Material provided START
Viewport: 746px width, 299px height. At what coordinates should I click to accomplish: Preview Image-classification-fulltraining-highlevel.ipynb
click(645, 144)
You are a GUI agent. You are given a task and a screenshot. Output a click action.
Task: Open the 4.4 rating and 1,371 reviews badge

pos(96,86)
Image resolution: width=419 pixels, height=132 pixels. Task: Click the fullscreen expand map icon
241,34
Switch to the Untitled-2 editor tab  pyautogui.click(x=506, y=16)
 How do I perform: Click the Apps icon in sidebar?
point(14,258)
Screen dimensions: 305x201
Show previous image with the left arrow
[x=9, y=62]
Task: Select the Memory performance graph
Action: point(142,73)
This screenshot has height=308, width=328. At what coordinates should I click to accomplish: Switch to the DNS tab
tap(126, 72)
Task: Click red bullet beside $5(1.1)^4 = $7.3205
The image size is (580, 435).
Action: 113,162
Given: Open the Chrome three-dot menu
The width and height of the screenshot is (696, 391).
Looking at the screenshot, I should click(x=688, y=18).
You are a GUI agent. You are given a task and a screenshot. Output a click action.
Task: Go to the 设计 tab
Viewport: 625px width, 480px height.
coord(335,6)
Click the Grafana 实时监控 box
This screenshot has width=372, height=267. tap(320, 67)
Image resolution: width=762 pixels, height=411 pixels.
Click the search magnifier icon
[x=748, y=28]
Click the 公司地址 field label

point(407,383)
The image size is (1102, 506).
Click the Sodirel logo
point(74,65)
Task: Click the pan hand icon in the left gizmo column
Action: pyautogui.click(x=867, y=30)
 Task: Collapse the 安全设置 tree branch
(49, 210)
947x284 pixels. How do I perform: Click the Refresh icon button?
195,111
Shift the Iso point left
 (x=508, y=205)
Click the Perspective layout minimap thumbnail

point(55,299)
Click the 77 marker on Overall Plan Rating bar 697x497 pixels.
Material provided END
### Work instruction:
Each entry given above is to be duplicated exactly.

### Output below:
Viewport: 746px width, 299px height. At what coordinates should I click to accomplish: Preview Image-classification-fulltraining-highlevel.ipynb
click(645, 144)
You are a GUI agent. You are given a task and a screenshot. Output a click action.
Task: Open the 4.4 rating and 1,371 reviews badge

pos(96,86)
Image resolution: width=419 pixels, height=132 pixels. Task: Click the fullscreen expand map icon
241,34
Switch to the Untitled-2 editor tab  pyautogui.click(x=506, y=16)
 How do I perform: Click the Apps icon in sidebar?
point(14,258)
Screen dimensions: 305x201
Show previous image with the left arrow
[x=9, y=62]
Task: Select the Memory performance graph
Action: point(142,73)
This screenshot has height=308, width=328. At what coordinates should I click to accomplish: Switch to the DNS tab
tap(126, 72)
Task: Click red bullet beside $5(1.1)^4 = $7.3205
The image size is (580, 435).
Action: 113,162
Given: Open the Chrome three-dot menu
The width and height of the screenshot is (696, 391).
Looking at the screenshot, I should click(x=688, y=18).
You are a GUI agent. You are given a task and a screenshot. Output a click action.
Task: Go to the 设计 tab
Viewport: 625px width, 480px height.
coord(335,6)
Click the Grafana 实时监控 box
This screenshot has width=372, height=267. tap(320, 67)
Image resolution: width=762 pixels, height=411 pixels.
Click the search magnifier icon
[x=748, y=28]
Click the 公司地址 field label

point(407,383)
The image size is (1102, 506).
Click the Sodirel logo
point(74,65)
Task: Click the pan hand icon in the left gizmo column
Action: pyautogui.click(x=867, y=30)
 Task: Collapse the 安全设置 tree branch
(49, 210)
947x284 pixels. How do I perform: Click the Refresh icon button?
195,111
Shift the Iso point left
 (x=508, y=205)
Click the Perspective layout minimap thumbnail

point(55,299)
Click the 77 marker on Overall Plan Rating bar 697x497 pixels.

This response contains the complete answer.